>> START Records for processing
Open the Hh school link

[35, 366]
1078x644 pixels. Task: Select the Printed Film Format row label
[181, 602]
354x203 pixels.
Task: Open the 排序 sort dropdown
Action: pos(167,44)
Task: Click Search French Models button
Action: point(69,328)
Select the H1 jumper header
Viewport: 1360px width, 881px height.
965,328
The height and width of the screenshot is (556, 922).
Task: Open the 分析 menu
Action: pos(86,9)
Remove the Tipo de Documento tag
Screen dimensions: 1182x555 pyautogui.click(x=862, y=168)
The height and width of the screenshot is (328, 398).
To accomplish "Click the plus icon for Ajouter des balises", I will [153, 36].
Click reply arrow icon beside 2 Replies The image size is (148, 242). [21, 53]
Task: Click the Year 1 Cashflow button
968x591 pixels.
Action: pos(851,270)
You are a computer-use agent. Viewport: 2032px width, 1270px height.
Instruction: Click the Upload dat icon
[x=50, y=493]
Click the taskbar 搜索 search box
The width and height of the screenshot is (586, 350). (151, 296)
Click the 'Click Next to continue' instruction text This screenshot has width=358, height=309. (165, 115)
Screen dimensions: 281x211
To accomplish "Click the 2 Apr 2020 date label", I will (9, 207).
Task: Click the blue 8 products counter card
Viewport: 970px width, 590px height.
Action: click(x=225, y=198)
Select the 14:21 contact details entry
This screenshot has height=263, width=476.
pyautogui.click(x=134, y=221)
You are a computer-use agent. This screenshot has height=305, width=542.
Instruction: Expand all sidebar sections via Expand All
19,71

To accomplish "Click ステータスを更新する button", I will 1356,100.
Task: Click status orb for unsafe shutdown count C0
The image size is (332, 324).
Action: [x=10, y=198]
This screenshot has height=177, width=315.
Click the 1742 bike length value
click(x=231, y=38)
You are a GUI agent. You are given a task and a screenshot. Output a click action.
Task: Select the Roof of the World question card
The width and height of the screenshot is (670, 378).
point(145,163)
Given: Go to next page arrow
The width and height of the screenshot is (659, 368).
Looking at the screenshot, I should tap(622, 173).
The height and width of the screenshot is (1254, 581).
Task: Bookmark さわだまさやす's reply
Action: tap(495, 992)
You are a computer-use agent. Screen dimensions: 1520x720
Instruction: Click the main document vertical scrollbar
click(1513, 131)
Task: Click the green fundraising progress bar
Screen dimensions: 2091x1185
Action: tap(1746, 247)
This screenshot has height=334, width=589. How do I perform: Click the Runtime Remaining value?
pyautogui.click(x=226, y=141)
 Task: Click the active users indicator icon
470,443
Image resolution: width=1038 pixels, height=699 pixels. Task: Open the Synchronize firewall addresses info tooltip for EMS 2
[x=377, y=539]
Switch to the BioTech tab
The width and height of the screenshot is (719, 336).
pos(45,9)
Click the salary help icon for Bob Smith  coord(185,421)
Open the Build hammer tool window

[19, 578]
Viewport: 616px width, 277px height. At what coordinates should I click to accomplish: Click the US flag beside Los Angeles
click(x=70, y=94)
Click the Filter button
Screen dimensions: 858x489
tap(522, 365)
>> END Records for processing
- [Work to do] Copy every line of the material above word for word.

- [The output]
Open the Hh school link

[35, 366]
1078x644 pixels. Task: Select the Printed Film Format row label
[181, 602]
354x203 pixels.
Task: Open the 排序 sort dropdown
Action: pos(167,44)
Task: Click Search French Models button
Action: point(69,328)
Select the H1 jumper header
Viewport: 1360px width, 881px height.
965,328
The height and width of the screenshot is (556, 922).
Task: Open the 分析 menu
Action: pos(86,9)
Remove the Tipo de Documento tag
Screen dimensions: 1182x555 pyautogui.click(x=862, y=168)
The height and width of the screenshot is (328, 398).
To accomplish "Click the plus icon for Ajouter des balises", I will [153, 36].
Click reply arrow icon beside 2 Replies The image size is (148, 242). [21, 53]
Task: Click the Year 1 Cashflow button
968x591 pixels.
Action: pos(851,270)
You are a computer-use agent. Viewport: 2032px width, 1270px height.
Instruction: Click the Upload dat icon
[x=50, y=493]
Click the taskbar 搜索 search box
The width and height of the screenshot is (586, 350). (151, 296)
Click the 'Click Next to continue' instruction text This screenshot has width=358, height=309. (165, 115)
Screen dimensions: 281x211
To accomplish "Click the 2 Apr 2020 date label", I will (9, 207).
Task: Click the blue 8 products counter card
Viewport: 970px width, 590px height.
Action: click(x=225, y=198)
Select the 14:21 contact details entry
This screenshot has height=263, width=476.
pyautogui.click(x=134, y=221)
You are a computer-use agent. This screenshot has height=305, width=542.
Instruction: Expand all sidebar sections via Expand All
19,71

To accomplish "Click ステータスを更新する button", I will 1356,100.
Task: Click status orb for unsafe shutdown count C0
The image size is (332, 324).
Action: [x=10, y=198]
This screenshot has height=177, width=315.
Click the 1742 bike length value
click(x=231, y=38)
You are a GUI agent. You are given a task and a screenshot. Output a click action.
Task: Select the Roof of the World question card
The width and height of the screenshot is (670, 378).
point(145,163)
Given: Go to next page arrow
The width and height of the screenshot is (659, 368).
Looking at the screenshot, I should tap(622, 173).
The height and width of the screenshot is (1254, 581).
Task: Bookmark さわだまさやす's reply
Action: tap(495, 992)
You are a computer-use agent. Screen dimensions: 1520x720
Instruction: Click the main document vertical scrollbar
click(1513, 131)
Task: Click the green fundraising progress bar
Screen dimensions: 2091x1185
Action: tap(1746, 247)
This screenshot has height=334, width=589. How do I perform: Click the Runtime Remaining value?
pyautogui.click(x=226, y=141)
 Task: Click the active users indicator icon
470,443
Image resolution: width=1038 pixels, height=699 pixels. Task: Open the Synchronize firewall addresses info tooltip for EMS 2
[x=377, y=539]
Switch to the BioTech tab
The width and height of the screenshot is (719, 336).
pos(45,9)
Click the salary help icon for Bob Smith  coord(185,421)
Open the Build hammer tool window

[19, 578]
Viewport: 616px width, 277px height. At what coordinates should I click to accomplish: Click the US flag beside Los Angeles
click(x=70, y=94)
Click the Filter button
Screen dimensions: 858x489
tap(522, 365)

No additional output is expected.